Anyway, sounds like the basis for a fun dungeon crawl. Looking forward to observing your progress. -Tom

treeves3 wrote:The rules do

treeves3 wrote:
The rules do read smoothly and seem to cover the basic mechanics. I like the fictional narrative interwoven with your introduction at the beginning. Also, it looks like a great intro to D&D/Adventure RPGs; somewhat reminiscent of Descent: Journeys in the Dark.

Thanks! I'm very happy with that interwoven narrative too :)

Quote:
However, I’m left wondering about a components list… How many map tiles come with the game? Dice? Monsters? Is there a campaign book? If so, how many campaigns? Are there pre-designed character cards?

I should add a component list. Check.

I have one on my Kickstarter-page-to-be, but didn't put one in the rules.

Quote:
How many fighters, wizards, clerics, and rogues are there? Does the player name them, or are they pre-named? Does the player have any flexibility in growing their character, or are all level 4 rogues exactly the same, for example? Are health points tracked with pencil and paper or tokens? What about potions? Shields? Etc.

One of each (two of each will be a stretch goal). They come unnamed. There's no flexibility in growth. There are health chips to track health, and icons/tokens for potions/etc.

Quote:
Also, if it is indeed intended as a “light” introductory RPG, one mechanic you might consider is, like in Descent, allowing characters to be knocked out (rather than killed at 0 Health). My daughters in particular liked this rule because it allowed for continuing with characters they’d grown attached to rather than just eliminating someone and moving on.

I fudge the whole "death" thing, but if you lose, you can replay the level with the same characters.
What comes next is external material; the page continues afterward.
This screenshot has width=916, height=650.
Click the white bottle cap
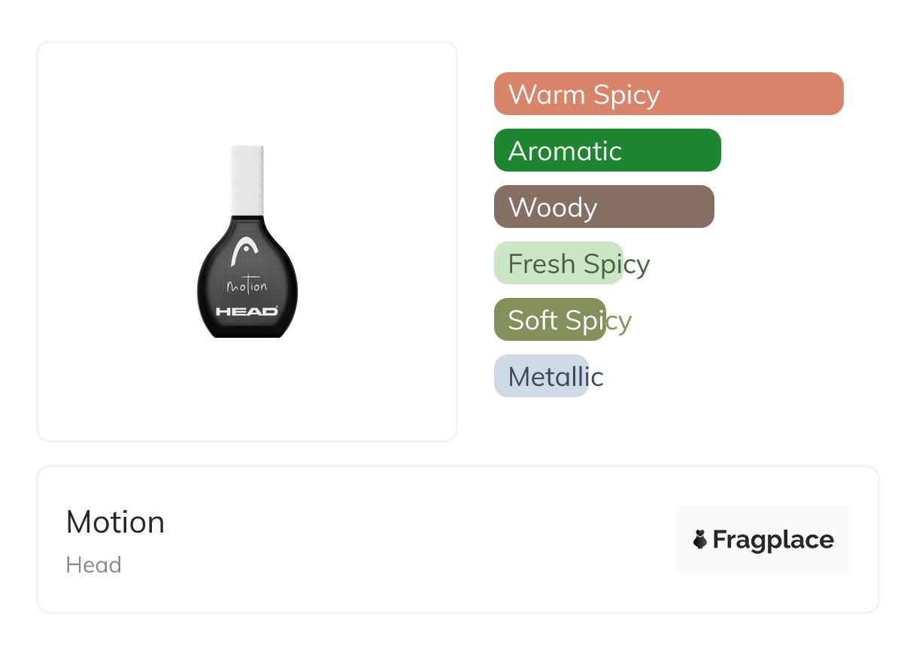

That said, I typically, when playing, describe the monsters as dying.

Quote:
Anyway, sounds like the basis for a fun dungeon crawl. Looking forward to observing your progress. -Tom

Thanks!

Critical Hits

One other thought: under the combat mechanics section, you make a special point of describing any hit that does more than one point of damage as "critical," but then don’t seem to do anything with this. Is there any benefit to scoring a critical hit (beyond doing more points of damage)? Perhaps, if it’s rare, the monster or character taking damage could be stunned for a turn upon a critical hit. But without something else happening, there doesn’t seem to be any reason to distinguish a “critical” hit in the rules. You either miss, or hit for one, two, three damage, etc.

treeves3 wrote:One other

treeves3 wrote:
One other thought: under the combat mechanics section, you make a special point of describing any hit that does more than one point of damage as "critical," but then don’t seem to do anything with this. Is there any benefit to scoring a critical hit (beyond doing more points of damage)? Perhaps, if it’s rare, the monster or character taking damage could be stunned for a turn upon a critical hit. But without something else happening, there doesn’t seem to be any reason to distinguish a “critical” hit in the rules. You either miss, or hit for one, two, three damage, etc.

Actually, it's the opposite. You can't crit a skeleton.

In the future, there might be more mechanics relating to crits (like an accessory that stuns on any crit, yes), so I wanted to clearly define the term.